"Quando sei depresso non senti quello che ti accade intorno ed è come se non avessi nulla. La gente è mossa da una speranza, un obiettivo, se sei depresso diventi vulnerabile e non sei più tu. È difficile controllare i momenti della vita". Parole scioccanti, quelle pronunciate da Andres Iniesta, in un'intervista concessa a Salvados, la trasmissione in onda sul canale televisivo spagnolo La Sexta.
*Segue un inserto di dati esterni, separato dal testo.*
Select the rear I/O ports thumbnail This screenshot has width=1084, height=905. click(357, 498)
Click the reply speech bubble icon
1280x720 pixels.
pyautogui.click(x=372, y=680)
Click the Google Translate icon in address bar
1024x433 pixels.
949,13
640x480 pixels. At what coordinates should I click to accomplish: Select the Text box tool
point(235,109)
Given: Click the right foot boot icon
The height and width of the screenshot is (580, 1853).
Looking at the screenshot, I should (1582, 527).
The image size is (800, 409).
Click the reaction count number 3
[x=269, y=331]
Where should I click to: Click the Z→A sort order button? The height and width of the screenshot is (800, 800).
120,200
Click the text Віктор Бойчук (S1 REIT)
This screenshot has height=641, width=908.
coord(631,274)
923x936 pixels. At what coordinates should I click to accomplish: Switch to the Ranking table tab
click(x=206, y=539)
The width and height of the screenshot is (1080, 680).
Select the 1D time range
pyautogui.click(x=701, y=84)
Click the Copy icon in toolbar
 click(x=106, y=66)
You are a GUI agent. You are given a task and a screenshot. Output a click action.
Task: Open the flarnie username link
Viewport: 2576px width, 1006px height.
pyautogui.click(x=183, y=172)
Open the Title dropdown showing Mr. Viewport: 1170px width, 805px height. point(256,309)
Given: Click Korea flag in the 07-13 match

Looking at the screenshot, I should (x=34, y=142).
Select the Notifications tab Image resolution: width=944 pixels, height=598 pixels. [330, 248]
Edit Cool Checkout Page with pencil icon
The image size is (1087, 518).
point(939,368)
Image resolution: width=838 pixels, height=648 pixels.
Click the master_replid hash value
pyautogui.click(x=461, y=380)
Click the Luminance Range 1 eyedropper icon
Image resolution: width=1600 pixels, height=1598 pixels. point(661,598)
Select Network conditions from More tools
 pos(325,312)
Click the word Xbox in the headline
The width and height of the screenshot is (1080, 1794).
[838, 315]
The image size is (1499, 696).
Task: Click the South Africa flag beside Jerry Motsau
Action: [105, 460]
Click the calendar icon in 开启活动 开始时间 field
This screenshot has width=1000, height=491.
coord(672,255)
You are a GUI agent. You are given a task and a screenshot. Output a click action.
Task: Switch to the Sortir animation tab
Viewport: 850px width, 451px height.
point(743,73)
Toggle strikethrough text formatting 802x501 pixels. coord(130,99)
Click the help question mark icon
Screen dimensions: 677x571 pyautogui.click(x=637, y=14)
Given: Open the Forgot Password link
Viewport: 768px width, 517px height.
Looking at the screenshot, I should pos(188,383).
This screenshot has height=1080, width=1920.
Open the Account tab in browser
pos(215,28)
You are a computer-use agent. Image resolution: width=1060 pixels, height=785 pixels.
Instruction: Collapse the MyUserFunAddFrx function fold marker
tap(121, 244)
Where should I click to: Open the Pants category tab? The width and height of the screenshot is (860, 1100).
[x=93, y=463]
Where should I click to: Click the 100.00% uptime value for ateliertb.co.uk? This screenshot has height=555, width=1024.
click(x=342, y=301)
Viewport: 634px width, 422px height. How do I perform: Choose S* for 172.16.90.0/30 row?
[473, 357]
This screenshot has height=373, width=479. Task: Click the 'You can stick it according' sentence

Aspettavo solo che arrivasse la notte per prendere le pillole e riposare
Andres Iniesta
L'ex leader dei Blaugrana soffrì di depressione all'epoca del triplete, conquistato con Pep Guardiola in panchina. "Avrei voluto giocare nel mio club per tutta la vita, ma mi rendevo contro che non avrei più potuto dare il 100% alla squadra", ha aggiunto "Don Andres", che oggi veste la maglia dei giapponesi del Vissel Kobe. Iniesta ha anche parlato della grande rivalità con il Real Madrid, inasprita dalla presenza sulla panchina delle Merengues di José Mourinho. "Lui era la componente chiave nella cattiva relazione in quel periodo particolare fra Barça e Real. Si andava oltre i limiti che non andrebbero mai superati. Quell'ambiente era insopportabile e non portò giovamento alla Nazionale spagnola".